SNET is a good example.
In January, SNET agreed to be acquired by SBC Communications of San Antonio,
which a few years ago was one of the so-called "Baby Bells" created from the
divestiture of American Telephone & Telegraph's national monopoly. The purpose
of that divestiture was greater competition, but now that government is even
more in the pocket of big business than it was during the Nixon
administration, the "Baby Bells" are recombining and acquiring smaller
companies like SNET, growing by acquisition and by eliminating competition
rather than by providing better and less expensive service. Last year SBC
acquired fellow "Baby Bell" Pacific Telesis, and in May, even before digesting
SNET, it acquired another "Baby Bell," Ameritech.
There's a lot of money in eliminating competition -- not just from driving up
consumer prices but also from reducing the demand for labor. When SBC
announced its acquisition of SNET, the smaller company's stock shot up 20
percent. If the acquisition receives the necessary approvals from the state
and federal governments, which unfortunately seem to be mere formalities,
SNET's nine top executives will be in line for bonuses totaling $32 million,
with $11 million of that going to SNET Chief Executive Officer Daniel Miglio
alone.
That $32 million will be essentially a reward only for stifling competition
and rearranging great hunks of capital, and it makes the raises offered to
SNET's ordinary employees look inadequate.

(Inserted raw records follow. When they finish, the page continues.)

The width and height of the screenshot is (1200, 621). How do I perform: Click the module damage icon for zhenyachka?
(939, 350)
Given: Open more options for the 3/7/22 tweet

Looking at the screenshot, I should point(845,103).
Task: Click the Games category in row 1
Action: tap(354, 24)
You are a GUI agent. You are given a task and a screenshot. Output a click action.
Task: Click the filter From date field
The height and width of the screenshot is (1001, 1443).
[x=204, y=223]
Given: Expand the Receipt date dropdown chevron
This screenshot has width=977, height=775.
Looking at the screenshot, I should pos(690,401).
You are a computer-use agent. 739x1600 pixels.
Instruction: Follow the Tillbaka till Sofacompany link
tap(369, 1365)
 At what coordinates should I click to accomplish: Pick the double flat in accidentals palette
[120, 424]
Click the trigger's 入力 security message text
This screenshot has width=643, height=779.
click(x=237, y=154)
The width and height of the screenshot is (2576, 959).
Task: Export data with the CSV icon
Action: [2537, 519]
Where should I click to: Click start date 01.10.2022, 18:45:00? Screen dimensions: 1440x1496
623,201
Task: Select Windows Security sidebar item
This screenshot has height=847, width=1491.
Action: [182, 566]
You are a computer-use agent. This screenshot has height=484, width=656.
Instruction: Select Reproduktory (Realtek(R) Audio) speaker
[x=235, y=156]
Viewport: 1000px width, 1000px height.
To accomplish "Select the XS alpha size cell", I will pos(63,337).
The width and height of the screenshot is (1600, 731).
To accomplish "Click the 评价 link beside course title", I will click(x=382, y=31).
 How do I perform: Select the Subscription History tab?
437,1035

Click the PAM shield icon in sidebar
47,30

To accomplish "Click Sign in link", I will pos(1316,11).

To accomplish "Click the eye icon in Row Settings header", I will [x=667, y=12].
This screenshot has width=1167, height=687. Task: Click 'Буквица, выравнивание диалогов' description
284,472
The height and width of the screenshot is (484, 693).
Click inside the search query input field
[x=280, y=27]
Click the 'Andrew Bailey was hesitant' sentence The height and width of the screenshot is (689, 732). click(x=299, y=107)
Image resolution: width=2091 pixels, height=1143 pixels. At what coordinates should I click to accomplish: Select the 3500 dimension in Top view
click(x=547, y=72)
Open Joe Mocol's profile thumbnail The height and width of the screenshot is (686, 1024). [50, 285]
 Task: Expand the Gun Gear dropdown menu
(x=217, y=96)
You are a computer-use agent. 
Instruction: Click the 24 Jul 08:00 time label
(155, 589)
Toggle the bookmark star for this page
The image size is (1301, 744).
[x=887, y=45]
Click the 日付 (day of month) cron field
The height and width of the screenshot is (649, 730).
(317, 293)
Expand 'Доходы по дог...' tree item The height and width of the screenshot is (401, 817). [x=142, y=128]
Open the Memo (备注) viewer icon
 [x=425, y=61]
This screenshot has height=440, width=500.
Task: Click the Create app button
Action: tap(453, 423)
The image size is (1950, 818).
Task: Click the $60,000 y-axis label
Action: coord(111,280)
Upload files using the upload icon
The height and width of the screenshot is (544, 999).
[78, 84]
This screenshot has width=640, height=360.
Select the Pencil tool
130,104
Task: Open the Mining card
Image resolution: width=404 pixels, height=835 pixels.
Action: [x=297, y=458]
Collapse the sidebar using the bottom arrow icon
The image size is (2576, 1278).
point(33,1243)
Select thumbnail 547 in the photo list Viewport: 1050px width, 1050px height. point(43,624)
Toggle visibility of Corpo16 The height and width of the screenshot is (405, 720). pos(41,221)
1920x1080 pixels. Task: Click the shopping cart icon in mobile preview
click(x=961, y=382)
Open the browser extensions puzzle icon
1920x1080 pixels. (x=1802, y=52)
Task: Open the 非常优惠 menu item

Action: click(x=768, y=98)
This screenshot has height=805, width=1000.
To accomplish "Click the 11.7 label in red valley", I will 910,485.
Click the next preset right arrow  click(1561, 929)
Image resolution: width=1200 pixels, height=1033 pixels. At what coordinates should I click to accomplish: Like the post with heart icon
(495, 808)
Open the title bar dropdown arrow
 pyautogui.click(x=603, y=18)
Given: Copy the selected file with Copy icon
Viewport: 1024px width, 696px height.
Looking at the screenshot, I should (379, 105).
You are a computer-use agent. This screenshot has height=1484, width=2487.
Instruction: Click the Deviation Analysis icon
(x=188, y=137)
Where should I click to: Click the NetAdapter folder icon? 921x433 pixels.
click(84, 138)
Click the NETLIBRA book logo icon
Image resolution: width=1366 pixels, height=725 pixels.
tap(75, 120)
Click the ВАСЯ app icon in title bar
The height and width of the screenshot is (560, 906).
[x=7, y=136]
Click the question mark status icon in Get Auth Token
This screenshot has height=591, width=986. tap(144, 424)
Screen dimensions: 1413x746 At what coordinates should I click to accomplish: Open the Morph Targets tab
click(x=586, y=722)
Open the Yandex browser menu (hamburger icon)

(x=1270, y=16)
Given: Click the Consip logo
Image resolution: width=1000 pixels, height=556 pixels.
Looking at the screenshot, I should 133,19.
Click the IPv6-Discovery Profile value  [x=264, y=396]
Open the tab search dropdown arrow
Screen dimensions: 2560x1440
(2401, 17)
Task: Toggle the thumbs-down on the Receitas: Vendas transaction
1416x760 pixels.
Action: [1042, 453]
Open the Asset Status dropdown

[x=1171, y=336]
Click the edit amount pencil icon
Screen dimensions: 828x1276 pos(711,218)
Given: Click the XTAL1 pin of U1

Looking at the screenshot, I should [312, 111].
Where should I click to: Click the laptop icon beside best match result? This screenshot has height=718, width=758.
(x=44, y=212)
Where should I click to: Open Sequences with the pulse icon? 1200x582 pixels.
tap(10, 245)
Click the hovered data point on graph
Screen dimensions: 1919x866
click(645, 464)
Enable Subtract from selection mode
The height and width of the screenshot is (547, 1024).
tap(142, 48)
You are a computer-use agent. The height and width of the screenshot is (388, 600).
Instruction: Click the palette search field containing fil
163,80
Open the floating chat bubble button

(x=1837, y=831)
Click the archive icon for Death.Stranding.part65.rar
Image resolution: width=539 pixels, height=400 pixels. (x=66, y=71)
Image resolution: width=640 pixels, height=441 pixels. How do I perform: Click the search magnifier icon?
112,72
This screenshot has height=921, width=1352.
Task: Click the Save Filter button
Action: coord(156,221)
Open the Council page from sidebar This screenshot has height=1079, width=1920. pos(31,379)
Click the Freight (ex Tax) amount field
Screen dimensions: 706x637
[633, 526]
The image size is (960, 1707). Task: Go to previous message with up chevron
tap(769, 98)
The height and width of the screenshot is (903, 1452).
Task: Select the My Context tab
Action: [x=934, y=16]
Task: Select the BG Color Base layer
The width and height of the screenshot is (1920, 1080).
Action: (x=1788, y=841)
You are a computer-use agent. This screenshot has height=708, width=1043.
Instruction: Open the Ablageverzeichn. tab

Strangely, the diminishing of competition and the shameless greed of the
plutocracy of this new guilded age don't always seem to be special concerns of
organized labor, though they might interest the public a little more than the
particular wage and pension provisions of Local 1298's new contract with SNET
as it falls into SBC's hands.
Indeed, if organized labor is such a poor counterweight to big capital now, it
may be because labor has come to be dominated by the government class, which
is more pampered than exploited and largely insulated from and indifferent to
what happens in the private economy.
But clumsy as Local 1298 may be, right now in Connecticut it seems to be alone
on the front lines against what a century ago, during another guilded age,
Bryan called the encroachments of organized wealth.
(Chris Powell is managing editor of The Journal Inquirer in Manchester.)